Holly Warlick: 'No energy, no emotion' in Lady Vols' loss at Alabama

Tennessee sophomore guard Evina Westbrook, shown during a home loss to Stanford in December, led the Lady Vols with 19 points in their 86-65 loss at Alabama on Thursday night. The Lady Vols have lost four straight games for the first time since 1970.
Tennessee sophomore guard Evina Westbrook, shown during a home loss to Stanford in December, led the Lady Vols with 19 points in their 86-65 loss at Alabama on Thursday night. The Lady Vols have lost four straight games for the first time since 1970.
photo Tennessee's Cheridene Green looks for an open teammate during a 66-64 home loss to Missouri on Jan. 6. Green, a senior, scored 20 points and grabbed eight rebounds in her final home game Thursday night as the Lady Vols lost 76-69 to Vanderbilt.

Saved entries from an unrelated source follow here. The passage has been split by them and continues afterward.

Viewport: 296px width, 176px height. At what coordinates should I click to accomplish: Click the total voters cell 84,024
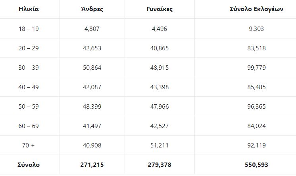click(x=256, y=126)
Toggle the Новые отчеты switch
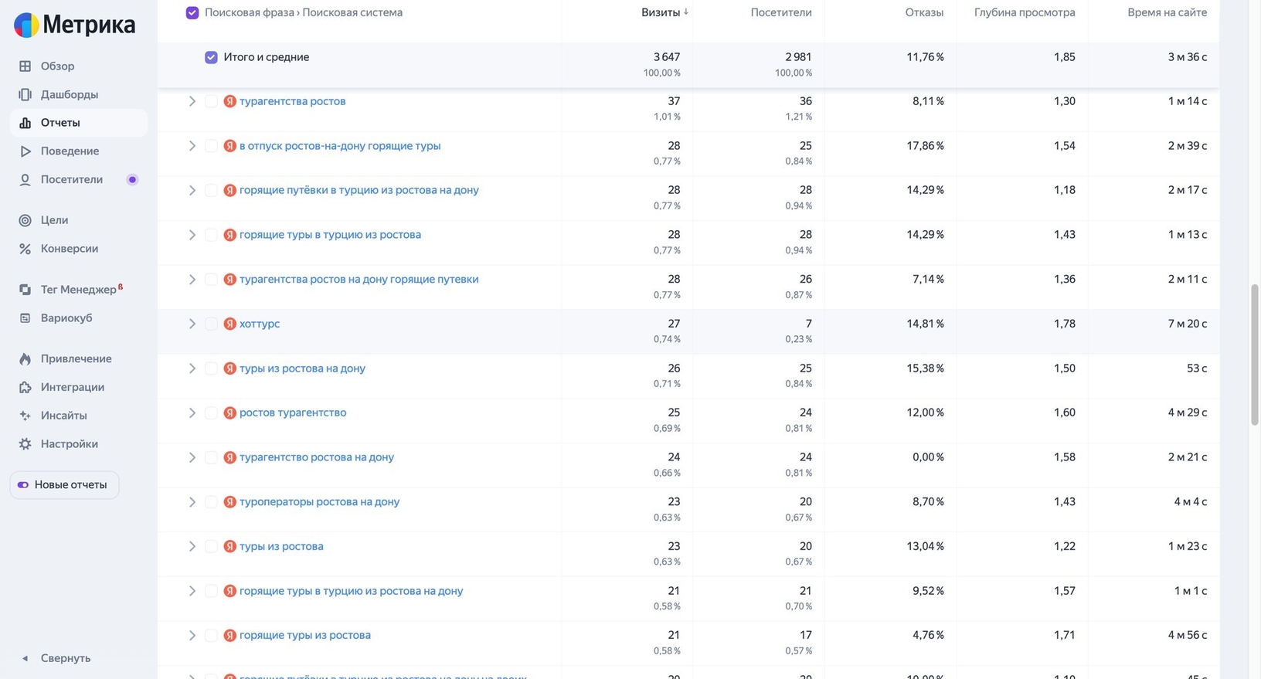 (23, 485)
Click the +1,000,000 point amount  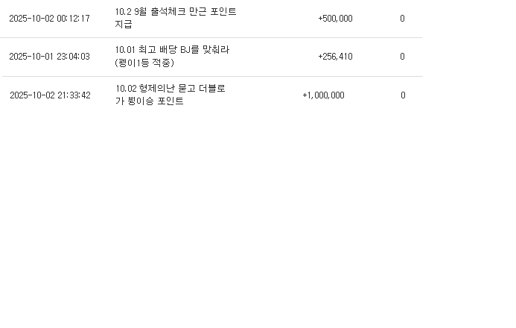coord(323,95)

KNOXVILLE - Thursday night, Tennessee's Holly Warlick sounded like a basketball coach who was searching for answers.

The Lady Volunteers had just lost 86-65 at Alabama for their fourth consecutive defeat, the first time the program has dropped that many games in a row since 1970. That was before Pat Summitt had taken over as coach and turned the program into a national power, even before there was an NCAA women's tournament.

Unlike the first three losses in this current skid - those were determined by a total of eight points - the 20th-ranked Lady Vols (12-5, 1-4 Southeastern Conference) were never really in Thursday's game. They trailed for more than 37 minutes of game time, leading just twice (by a point both times) and for a total of 1:14.

The Crimson Tide (10-8, 2-3) made 50 percent of their shots and were 7-for-16 from 3-point range as they won their fifth straight in the series. Alabama outscored Tennessee 26-10 in the fourth quarter.

"We had no energy, no emotion," Warlick said in her postgame interview on the Vol Network. "It was hard to watch."

Defensive adjustments made no difference either.

"We tried zone; we tried man," Warlick said. "We've got to get back on track, because we didn't have it."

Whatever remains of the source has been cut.